The sledge proved a superior form of transport than others chosen for the expedition. One of the Nimrod sponsors was the Arrol-Johnston motor company whose four-cylinder, 15-horsepower air cooled car was untested in situations much less demanding than Antarctica.

A total of eighteen 11-foot (3.36  meters) long ash and hickory sledges ‘of the Nansen pattern’ were purchased from LH Hagen and Company for the expedition.
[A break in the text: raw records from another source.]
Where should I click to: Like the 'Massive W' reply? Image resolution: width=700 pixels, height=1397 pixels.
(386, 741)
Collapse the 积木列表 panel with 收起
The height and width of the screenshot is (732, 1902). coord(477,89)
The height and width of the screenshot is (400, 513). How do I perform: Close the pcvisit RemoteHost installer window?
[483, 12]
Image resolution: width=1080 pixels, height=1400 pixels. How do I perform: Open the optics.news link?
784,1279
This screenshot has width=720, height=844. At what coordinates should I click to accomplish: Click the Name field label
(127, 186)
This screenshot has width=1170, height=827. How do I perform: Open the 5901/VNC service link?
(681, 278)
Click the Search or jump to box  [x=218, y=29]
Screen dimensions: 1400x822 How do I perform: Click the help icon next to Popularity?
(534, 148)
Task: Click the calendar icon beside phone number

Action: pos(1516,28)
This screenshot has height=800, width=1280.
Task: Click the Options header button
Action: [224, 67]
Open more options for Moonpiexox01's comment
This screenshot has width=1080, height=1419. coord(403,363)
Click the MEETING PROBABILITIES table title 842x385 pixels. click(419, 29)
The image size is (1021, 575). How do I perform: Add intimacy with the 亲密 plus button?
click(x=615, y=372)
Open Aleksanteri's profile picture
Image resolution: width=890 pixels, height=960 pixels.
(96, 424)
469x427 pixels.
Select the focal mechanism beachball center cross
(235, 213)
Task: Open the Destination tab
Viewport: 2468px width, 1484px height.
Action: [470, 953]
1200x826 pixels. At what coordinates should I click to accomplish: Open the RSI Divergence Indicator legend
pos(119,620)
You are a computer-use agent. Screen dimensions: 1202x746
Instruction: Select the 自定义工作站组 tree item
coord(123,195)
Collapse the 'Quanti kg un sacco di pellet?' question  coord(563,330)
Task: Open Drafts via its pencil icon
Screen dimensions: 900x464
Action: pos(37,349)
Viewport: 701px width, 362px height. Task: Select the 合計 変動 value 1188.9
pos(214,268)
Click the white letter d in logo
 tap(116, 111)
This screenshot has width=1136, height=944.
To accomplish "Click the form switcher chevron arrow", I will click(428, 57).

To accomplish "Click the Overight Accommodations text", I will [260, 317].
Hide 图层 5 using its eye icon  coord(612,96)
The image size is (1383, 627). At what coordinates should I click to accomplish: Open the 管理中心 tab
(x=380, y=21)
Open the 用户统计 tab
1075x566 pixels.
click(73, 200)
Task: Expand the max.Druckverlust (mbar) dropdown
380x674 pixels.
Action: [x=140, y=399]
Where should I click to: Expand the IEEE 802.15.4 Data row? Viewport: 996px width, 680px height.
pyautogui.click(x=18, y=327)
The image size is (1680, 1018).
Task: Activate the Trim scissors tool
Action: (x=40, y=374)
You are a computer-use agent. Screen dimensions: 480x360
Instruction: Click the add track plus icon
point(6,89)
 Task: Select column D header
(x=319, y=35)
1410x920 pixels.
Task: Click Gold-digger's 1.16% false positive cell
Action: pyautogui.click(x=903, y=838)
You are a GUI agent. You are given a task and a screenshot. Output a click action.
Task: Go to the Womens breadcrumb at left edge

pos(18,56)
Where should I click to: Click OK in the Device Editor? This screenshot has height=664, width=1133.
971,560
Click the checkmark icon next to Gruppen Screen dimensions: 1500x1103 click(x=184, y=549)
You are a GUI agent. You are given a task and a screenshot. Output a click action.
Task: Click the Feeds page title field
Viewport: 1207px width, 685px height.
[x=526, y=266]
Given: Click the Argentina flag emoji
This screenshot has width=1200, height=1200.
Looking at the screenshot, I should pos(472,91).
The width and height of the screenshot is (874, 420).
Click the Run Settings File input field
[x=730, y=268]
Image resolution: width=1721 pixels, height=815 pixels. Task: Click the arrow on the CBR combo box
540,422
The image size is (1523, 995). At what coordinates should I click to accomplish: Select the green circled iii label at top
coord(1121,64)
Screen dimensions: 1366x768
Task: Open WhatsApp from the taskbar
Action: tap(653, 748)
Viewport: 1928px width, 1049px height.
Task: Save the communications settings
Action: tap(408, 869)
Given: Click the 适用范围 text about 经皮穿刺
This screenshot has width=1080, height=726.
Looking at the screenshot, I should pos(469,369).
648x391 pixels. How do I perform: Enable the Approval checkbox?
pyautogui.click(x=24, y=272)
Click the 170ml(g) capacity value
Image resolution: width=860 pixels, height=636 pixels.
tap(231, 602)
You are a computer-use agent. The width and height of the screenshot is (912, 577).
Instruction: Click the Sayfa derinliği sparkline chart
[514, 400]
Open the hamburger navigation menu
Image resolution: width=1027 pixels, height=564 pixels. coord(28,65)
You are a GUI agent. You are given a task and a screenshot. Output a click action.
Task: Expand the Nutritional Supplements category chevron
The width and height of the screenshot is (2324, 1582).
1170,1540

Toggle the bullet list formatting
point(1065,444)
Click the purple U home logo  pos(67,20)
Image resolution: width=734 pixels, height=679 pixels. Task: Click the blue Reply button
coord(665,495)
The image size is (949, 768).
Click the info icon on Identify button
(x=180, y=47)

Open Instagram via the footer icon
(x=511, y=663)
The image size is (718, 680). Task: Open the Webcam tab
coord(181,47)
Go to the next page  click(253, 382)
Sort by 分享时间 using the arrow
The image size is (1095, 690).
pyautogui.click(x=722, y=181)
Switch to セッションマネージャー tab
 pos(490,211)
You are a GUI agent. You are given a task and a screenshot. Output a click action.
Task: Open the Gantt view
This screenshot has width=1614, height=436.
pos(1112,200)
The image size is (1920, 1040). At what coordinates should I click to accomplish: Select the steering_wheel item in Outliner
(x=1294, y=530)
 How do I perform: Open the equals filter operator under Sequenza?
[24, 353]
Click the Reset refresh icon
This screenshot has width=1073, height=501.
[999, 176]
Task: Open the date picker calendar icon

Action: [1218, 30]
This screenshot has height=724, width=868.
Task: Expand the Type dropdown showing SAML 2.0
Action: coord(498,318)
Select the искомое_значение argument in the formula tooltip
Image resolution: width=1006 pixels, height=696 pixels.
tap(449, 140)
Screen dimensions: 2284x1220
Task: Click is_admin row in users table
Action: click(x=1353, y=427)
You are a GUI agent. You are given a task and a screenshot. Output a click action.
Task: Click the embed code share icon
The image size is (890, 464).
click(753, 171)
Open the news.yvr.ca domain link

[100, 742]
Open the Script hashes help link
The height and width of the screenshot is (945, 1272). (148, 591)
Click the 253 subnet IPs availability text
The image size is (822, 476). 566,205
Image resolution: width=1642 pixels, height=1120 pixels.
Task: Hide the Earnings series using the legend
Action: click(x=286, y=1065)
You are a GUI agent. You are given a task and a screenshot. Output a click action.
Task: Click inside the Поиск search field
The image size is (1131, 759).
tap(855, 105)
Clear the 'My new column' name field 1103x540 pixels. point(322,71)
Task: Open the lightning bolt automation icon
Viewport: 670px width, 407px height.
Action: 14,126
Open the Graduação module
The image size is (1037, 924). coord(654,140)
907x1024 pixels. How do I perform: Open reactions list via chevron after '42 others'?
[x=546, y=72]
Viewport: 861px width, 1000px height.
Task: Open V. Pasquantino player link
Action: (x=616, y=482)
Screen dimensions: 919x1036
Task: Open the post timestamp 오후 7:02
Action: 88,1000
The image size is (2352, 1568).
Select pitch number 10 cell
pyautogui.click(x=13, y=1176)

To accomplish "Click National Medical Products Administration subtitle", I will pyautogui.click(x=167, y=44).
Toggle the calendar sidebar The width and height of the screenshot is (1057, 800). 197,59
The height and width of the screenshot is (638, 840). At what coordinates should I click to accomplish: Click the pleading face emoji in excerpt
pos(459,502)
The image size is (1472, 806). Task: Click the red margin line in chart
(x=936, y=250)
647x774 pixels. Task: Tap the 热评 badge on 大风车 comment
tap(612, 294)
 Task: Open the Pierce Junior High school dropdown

Shackleton favored the size as the “best for general work, for it was not so long as to be unwieldy, and at the same time was long enough to ride over sastrugi and hummocky ice”. They were pulled by ponies that gradually succumbed to the conditions.

Estimated at $78,270-130,450 (£60,000-100,000), the sledge was the subject of competition from bidders in the room, on the phone and on the internet. A sledge flag—also from Monkton Combe School which received their donation from Marshall in 1952) sold for a further $78,270 (£60,000), plus a 25 percent buyer’s premium.

A number of other Nimrod sledges are known, including seven in The Museum of New Zealand that were brought to New Zealand in 1917 with the rescued men of the ‘Ross Sea Party’ and sold at auction in Wellington in March of that year.